Externally it looks very close to Beddome's Cat Snake (B. beddomei) and Collard Cat Snake (B. nuchalis) and usually indistinguishable from these two which are sympatric to it in Western Ghats. Morphologically all three species are known for brown or yellowish dorsal marked with blackish markings. B. ceylonensis can be identified by checking 19 mid body rows, comparatively lower number of ventrals (215-235) and subcaudals (95-108).


Average length- 90cm.
Maximum length- 132cm.

Dorsal -
Laterally flattened long body. Scales smooth, long shaped and obliquely arranged. Top dosral scales along the vertebra larger than side scales and of hexagonal shape. Dorsal color brown, yellowish or brown mixed with reddish. Black, dark brown or reddish patches or cross lines found from head to tail. These markings are broadest on vertebral region.

Ventral -
Belly color white, yellow or yellowish-brown; usually with blackish or dark brown patches on the outer edge of ventral scales. Subcaudal scales paired in zig-zag manner.

Head -
Head triangular with rounded edge; clearly broader than neck. Top of the head of similar to dorsal color. One black streak runs behind the eye to end of the head. Large eyes with vertical pupil.

Tail -
Long and thin tail typically like other arboreal snakes with pointed tip. Dorsal body patterns continue to tail in faint form.

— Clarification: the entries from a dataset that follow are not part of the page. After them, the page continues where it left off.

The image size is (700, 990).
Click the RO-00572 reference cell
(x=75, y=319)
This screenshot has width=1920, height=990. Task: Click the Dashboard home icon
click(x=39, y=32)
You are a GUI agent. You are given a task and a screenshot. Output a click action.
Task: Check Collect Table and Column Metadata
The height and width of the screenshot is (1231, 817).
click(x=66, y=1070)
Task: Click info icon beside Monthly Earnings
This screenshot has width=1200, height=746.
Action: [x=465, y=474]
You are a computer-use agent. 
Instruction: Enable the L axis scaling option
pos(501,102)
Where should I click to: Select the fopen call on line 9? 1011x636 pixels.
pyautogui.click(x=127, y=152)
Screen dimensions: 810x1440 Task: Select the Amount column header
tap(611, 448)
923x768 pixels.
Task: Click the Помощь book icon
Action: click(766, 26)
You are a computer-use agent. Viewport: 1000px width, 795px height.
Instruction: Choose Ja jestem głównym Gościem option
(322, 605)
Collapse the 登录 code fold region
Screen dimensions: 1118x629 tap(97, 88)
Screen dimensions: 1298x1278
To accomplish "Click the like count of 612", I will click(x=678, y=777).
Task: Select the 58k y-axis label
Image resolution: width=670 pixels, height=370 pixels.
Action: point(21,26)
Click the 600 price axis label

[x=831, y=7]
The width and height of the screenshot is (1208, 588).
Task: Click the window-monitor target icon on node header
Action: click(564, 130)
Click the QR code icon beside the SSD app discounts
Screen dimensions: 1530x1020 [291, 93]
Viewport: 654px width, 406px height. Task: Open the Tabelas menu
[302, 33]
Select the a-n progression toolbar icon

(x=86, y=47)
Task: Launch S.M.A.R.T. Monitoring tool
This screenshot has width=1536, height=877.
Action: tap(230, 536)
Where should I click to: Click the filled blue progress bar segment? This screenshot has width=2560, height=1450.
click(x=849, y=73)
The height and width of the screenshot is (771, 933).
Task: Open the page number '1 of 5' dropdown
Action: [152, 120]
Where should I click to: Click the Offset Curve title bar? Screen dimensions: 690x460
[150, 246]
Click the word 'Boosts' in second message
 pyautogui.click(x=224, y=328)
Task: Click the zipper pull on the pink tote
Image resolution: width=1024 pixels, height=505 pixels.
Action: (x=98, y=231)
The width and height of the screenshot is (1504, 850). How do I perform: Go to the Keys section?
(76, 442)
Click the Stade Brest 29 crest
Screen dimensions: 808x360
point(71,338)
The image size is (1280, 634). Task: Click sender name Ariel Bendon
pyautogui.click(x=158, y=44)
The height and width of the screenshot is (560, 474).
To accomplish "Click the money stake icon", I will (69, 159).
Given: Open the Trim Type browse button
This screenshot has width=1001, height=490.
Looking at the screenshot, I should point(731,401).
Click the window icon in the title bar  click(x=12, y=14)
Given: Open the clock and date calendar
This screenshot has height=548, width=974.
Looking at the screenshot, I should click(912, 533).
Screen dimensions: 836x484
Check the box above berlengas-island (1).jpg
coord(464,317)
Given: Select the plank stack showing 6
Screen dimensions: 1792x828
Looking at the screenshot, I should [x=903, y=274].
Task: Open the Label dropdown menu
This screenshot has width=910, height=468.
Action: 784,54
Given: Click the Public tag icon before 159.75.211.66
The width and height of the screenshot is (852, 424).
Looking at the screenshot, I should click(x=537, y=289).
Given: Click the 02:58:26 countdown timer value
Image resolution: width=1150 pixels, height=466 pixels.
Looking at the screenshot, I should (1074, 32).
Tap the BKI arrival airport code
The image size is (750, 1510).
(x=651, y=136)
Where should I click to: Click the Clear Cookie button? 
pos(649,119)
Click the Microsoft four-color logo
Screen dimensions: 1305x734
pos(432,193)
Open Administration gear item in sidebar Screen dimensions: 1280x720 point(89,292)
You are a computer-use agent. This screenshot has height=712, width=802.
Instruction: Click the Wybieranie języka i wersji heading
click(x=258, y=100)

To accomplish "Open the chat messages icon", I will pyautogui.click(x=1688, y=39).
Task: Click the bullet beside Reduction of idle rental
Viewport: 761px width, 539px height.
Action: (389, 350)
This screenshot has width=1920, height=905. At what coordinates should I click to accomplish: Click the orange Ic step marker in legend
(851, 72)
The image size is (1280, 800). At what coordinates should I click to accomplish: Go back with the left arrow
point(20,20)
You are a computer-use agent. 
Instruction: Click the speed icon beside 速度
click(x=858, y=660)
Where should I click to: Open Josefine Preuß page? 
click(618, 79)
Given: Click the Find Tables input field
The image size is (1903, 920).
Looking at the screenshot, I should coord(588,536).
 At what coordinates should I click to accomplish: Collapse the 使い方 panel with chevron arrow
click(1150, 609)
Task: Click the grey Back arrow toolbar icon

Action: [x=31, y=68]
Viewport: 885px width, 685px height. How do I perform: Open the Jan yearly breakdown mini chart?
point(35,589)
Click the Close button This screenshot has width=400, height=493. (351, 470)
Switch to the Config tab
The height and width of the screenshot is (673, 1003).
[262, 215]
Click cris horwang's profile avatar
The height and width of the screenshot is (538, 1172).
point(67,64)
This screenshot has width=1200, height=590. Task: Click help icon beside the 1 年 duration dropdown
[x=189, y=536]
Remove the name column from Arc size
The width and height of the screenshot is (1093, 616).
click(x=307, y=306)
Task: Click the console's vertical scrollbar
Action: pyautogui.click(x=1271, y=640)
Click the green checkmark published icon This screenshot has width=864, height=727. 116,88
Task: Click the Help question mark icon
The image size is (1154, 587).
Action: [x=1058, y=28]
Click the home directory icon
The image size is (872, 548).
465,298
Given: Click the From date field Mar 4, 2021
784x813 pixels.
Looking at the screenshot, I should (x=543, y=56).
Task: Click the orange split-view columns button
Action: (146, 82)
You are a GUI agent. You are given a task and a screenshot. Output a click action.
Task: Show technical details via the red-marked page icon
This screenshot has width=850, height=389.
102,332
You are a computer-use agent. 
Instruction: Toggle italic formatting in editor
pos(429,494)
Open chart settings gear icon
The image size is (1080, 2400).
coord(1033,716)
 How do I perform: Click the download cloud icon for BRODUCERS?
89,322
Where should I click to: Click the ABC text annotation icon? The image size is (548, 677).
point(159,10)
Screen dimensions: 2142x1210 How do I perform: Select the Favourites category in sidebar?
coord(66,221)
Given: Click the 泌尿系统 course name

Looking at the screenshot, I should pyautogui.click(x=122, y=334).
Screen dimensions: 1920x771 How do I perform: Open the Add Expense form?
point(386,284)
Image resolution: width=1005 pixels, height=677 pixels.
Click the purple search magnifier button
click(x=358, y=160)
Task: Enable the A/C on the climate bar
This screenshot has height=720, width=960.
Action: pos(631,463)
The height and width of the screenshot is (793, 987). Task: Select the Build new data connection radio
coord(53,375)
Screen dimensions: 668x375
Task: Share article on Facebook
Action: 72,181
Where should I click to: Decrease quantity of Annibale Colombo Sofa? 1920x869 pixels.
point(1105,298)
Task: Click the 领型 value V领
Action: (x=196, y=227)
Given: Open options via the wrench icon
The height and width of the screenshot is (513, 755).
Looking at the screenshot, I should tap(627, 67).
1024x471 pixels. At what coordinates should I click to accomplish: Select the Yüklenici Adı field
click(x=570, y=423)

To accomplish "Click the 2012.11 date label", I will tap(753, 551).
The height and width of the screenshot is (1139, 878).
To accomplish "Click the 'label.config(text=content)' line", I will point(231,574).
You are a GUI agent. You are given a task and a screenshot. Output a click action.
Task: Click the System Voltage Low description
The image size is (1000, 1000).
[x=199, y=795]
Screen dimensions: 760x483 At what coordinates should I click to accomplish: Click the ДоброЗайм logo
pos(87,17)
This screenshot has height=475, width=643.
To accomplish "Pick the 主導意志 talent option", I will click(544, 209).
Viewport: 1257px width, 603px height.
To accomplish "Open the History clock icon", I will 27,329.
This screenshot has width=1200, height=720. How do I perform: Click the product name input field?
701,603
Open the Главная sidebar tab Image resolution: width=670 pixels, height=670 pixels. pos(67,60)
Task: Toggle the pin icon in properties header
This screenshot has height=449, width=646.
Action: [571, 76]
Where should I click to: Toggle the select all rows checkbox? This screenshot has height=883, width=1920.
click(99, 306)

Supralabial 8; 4th to 6th in contact with eyes; loreal 1; preocular 1, reaches to upper surface of head; postocular 2 or 3; temporal 3+3 or 3+4. Maxillary teeth 14-20+2.
Smooth scales arranged obliquely in 19:19:13/15 rows.
215-235; anal undivided.
Sub Caudal: 
95-108; paired.
Lives in moderate to high elevations of Western Ghats mainly in evergreen and mixed deciduous forests. Lives in dense vegetation including bushes and trees of hills. Choose tree holes, dense bushes, rocks for roosting and hiding.
Natural History: 
Activity nocturnal and arboreal. Locomotion slow. Behavior shy, elusive and usually calm. On threatening throws half of fore body into loops with head on the top, sometimes jerk or flicker its tail also which is followed by mock attacks to keep distance with threatening object or animal. Reproduction oviparous, female lays up to 10 eggs in dry tree holes, between rocks etc in late winter to summer months. New born individuals seen during late summer to whole monsoon.
Feeds mainly on lizards, birds, rodents, bats, frogs etc.
Threats includes killing due to misidentification with some venomous snake (mostly Pit Vipers). As this species is endemic to hilly rainforests of Indian subcontinent, habitat destruction will affect its population. Road kill mortality is found to be another remarkable threat observed in many parts of its distribution range.